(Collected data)
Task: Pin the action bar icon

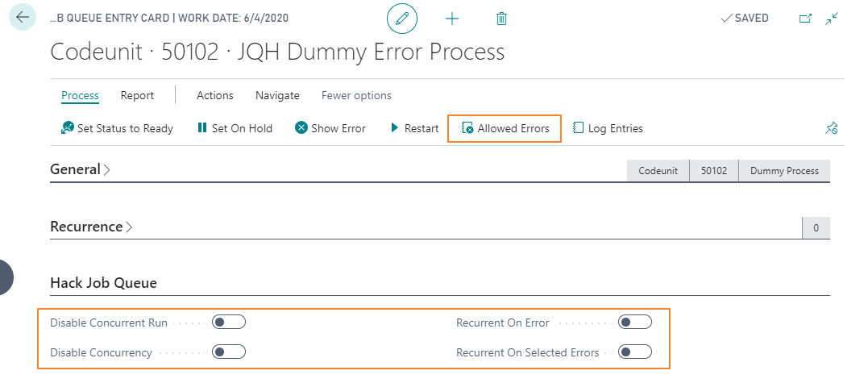Action: coord(832,128)
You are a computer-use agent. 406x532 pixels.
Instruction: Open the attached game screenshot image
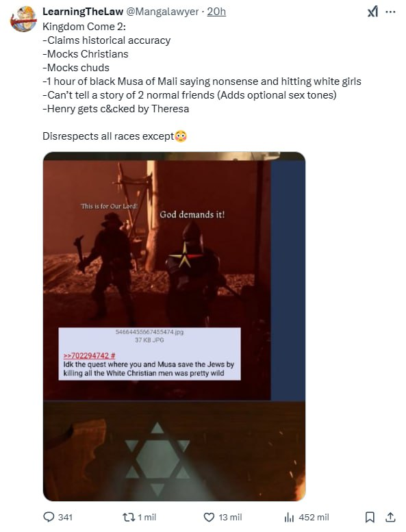pyautogui.click(x=175, y=327)
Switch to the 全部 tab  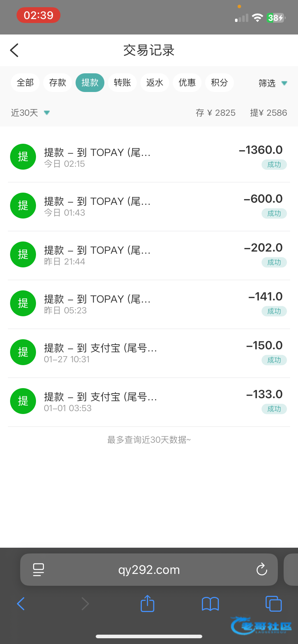(25, 83)

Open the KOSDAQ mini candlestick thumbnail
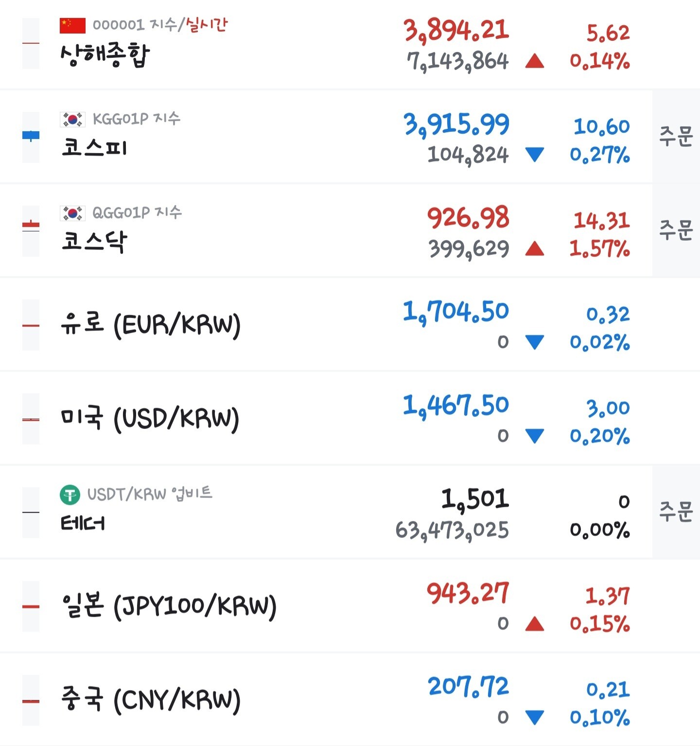31,231
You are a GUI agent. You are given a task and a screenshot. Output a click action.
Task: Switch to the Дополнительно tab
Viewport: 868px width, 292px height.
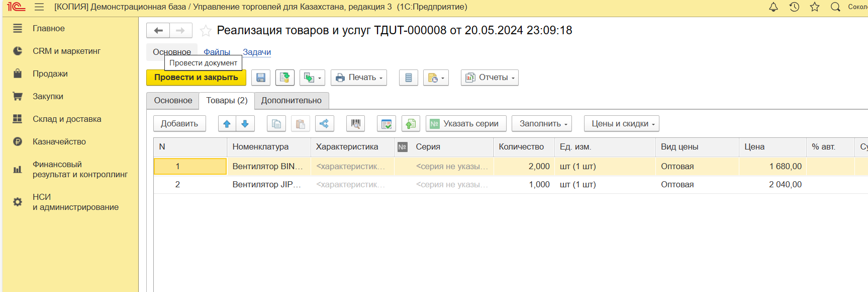coord(291,101)
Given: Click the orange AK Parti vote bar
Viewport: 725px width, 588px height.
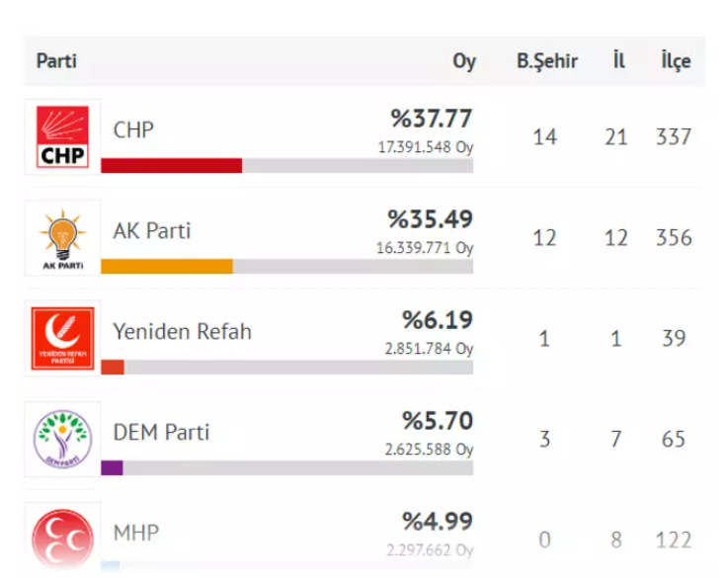Looking at the screenshot, I should pyautogui.click(x=167, y=267).
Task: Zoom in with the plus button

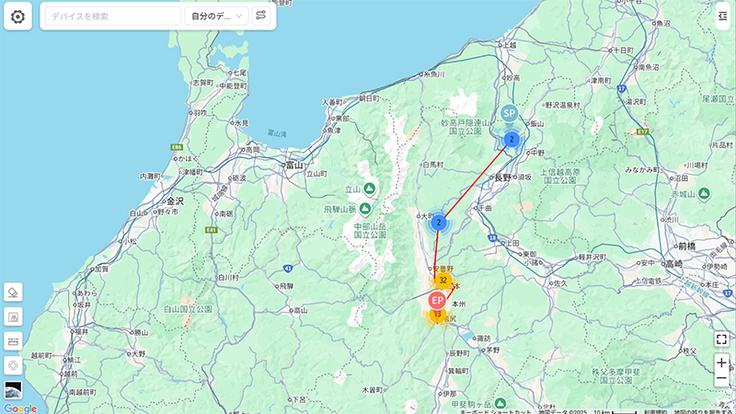Action: coord(721,362)
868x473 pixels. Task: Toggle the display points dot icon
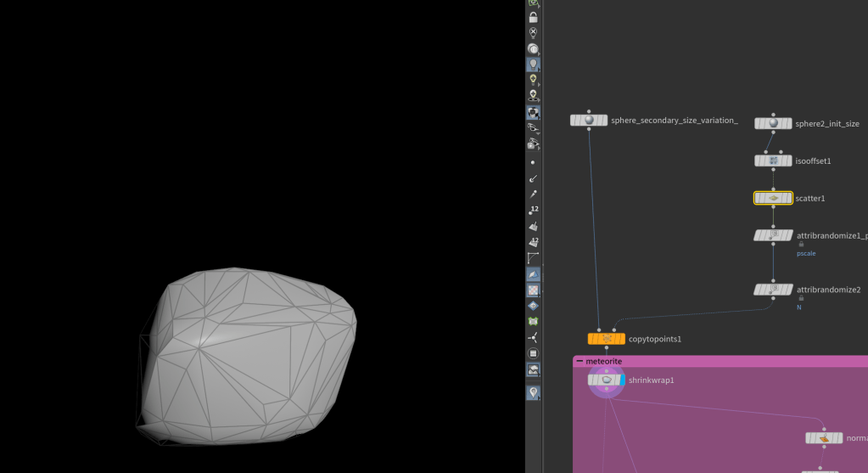click(x=533, y=161)
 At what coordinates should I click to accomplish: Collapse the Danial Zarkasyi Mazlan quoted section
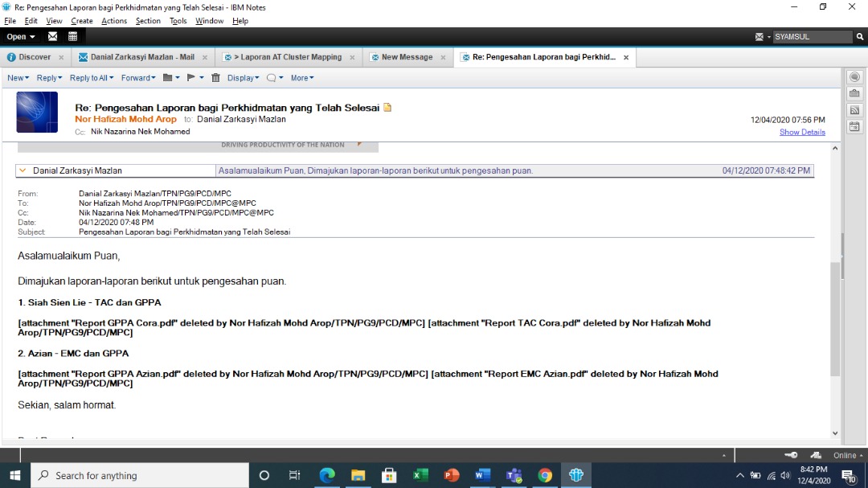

[TASK REQUIREMENTS] Go through the entries and report every line with the string "agent".

[TASK OUTPUT]
You are a computer-use agent. 406x532 pixels.
You are a GUI agent. You are given a task and a screenshot. Output a click action.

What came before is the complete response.